Sans doute est-il possible de faire évoluer le système ; en équilibrant les pouvoirs au sein de l’Exécutif en revenant aux articles 20 et 21 de la Constitution ; en élisant les députés à la proportionnelle personnalisée comme en Allemagne ; en étendant le mandat unique dans le temps pour que les parlementaires puissent contrôler le gouvernement. Ce sont là des marches pour accéder enfin à un régime parlementaire stable, fort et équilibré où le Premier ministre est responsable devant sa majorité au Parlement.
Mais cette approche pragmatique est rendue improbable par la rigidité du système, le dogmatisme de ses partisans, le confort que garantit le présidentialisme à ceux qui ont gagné l’élection. Si bien que la modernisation rendue nécessaire par le changement social, l’ouverture indispensable à
des procédures participatives exige le passage à une Sixième République.
La constitution n’est pas fautive
Les tenants d’une nouvelle Constitution promettent un régime parlementaire où le peuple retrouverait sa place et le Parlement son influence. La critique d’une monarchie présidentielle est récurrente depuis 1962. Elle repose pour partie sur une réalité : la présidentialisation des institutions. Pour autant, la crise des institutions est avant tout une crise de responsabilité des gouvernants. Surtout, la Cinquième République est un régime qui a su apporter pour la première fois depuis 1791 une stabilité politique. Elle a surmonté toutes les crises depuis 1958.
Changer de Constitution pour instituer un régime parlementaire n’a pas de sens. La 5ème République est un régime parlementaire. La présidentialisation du régime, contrairement à une idée reçue, ne s’explique pas par l’élection directe du chef de l’État (1965). Les épisodes de cohabitation le démontrent. Non, elle s’explique par l’obtention par le président d’une majorité législative absolue (1962). Le fait majoritaire garantit une prééminence présidentielle. En son absence, cette prééminence est au mieux relative (majorité législative relative), au pire inexistante (cohabitation). Les prérogatives du président ne lui permettent d’exercer le pouvoir au-delà de la lecture notariale de la Constitution qu’à la condition de disposer d’un soutien sans failles du pouvoir parlementaire.

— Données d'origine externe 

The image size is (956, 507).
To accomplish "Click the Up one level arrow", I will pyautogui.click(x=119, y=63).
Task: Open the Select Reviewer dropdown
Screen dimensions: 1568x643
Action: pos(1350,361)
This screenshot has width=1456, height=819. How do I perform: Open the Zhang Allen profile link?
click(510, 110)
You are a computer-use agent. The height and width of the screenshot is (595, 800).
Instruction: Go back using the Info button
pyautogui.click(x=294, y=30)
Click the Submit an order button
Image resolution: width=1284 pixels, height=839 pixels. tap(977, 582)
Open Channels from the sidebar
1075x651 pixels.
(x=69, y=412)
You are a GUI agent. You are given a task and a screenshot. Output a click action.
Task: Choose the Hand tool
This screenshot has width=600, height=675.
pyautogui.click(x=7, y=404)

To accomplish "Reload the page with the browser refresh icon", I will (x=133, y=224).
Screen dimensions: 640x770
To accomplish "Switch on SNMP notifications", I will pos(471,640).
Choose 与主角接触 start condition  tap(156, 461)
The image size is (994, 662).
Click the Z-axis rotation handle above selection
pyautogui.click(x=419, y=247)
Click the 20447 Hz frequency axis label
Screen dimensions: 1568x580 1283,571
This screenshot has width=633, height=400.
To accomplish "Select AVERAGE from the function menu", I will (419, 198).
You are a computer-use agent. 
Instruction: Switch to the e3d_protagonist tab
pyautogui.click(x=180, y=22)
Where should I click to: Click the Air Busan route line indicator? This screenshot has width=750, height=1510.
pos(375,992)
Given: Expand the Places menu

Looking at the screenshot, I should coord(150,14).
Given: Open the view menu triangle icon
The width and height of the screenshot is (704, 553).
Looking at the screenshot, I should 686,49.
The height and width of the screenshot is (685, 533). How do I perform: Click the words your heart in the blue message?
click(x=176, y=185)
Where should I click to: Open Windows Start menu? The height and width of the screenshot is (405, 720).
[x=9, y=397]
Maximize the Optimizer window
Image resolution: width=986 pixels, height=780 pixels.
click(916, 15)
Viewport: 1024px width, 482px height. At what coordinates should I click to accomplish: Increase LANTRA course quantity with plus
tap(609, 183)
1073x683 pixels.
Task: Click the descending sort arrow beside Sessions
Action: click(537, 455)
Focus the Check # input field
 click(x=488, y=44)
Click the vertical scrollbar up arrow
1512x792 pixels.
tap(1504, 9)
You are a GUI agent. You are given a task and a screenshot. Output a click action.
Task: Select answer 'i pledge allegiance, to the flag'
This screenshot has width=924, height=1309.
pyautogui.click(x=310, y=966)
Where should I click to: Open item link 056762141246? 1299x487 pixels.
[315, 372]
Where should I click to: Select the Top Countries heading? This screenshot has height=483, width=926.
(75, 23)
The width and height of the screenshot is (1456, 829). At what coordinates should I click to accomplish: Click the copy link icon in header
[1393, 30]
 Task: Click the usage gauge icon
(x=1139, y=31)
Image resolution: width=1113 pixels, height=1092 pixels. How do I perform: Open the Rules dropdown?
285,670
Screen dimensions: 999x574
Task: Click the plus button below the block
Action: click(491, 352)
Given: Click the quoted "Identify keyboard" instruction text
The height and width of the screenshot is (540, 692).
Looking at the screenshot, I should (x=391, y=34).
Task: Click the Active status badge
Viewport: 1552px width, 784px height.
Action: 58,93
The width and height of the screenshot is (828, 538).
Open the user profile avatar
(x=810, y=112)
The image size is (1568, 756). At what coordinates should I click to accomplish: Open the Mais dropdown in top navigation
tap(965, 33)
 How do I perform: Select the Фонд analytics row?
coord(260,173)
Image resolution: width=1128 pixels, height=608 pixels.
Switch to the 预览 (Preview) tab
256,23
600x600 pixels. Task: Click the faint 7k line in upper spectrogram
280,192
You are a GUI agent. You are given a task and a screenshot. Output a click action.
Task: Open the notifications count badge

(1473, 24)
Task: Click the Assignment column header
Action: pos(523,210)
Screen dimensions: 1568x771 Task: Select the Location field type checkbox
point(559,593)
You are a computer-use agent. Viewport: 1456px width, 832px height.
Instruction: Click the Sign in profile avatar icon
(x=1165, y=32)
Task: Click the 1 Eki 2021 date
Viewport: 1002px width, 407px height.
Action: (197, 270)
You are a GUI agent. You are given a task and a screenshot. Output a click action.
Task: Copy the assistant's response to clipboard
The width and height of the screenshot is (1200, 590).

En revanche, il est certain que la déresponsabilisation présidentielle a abîmé le fonctionnement du régime (dissolution ratée de 1997 ou référendum perdu de 2005). Le président s’est maintenu là où partout ailleurs en Europe le responsable politique aurait démissionné sur le champ. Mais ce n’est pas le texte constitutionnel qui est fautif. C’est l’interprétation de ce texte. De même, les primaires d’initiative privée, affaiblissent le futur président plus qu’elles ne le renforcent. La faute à la Constitution ? En réalité, le régime tel qu’il fonctionne dépend de la règle du jeu (la Constitution) mais également de très nombreux autres facteurs (interprétations, élections, vie des partis) qui orientent le régime dans telle ou telle direction, parfois totalement à l’opposé des rédacteurs de la loi fondamentale. Cette réalité explique pourquoi la plupart des autres régimes ne chamboulent pas leur Constitution mais l’adaptent aux réalités et aux préoccupations du moment.
Il faut comprendre qu’une Constitution est un acte vivant. Aucune Constitution n’a donné le régime auquel ses rédacteurs ont pensé. L’histoire constitutionnelle française est parsemée d’exemples en ce sens. Proches de nous, la 3ème et la 4ème République. A l’étranger, il en va de même : les régimes britannique ou américain ont connu de fortes variantes au cours du temps sans que les textes fondamentaux ne soient modifiés.
Pour cette raison, mieux vaut s’accommoder des institutions actuelles quitte à les faire évoluer plutôt que de bâtir une nouvelle Constitution dont les résultats à terme seront différents des intentions des constituants. Enfin, si la Constitution est une règle du jeu, les acteurs politiques, les juges et les citoyens en sont les acteurs. Jusqu’à présent, le peuple a toujours voulu, par le biais des élections législatives, confirmer le choix de son président. Impensable en 1958 et pourtant… Or le choix des électeurs est inconnu des bâtisseurs constitutionnels.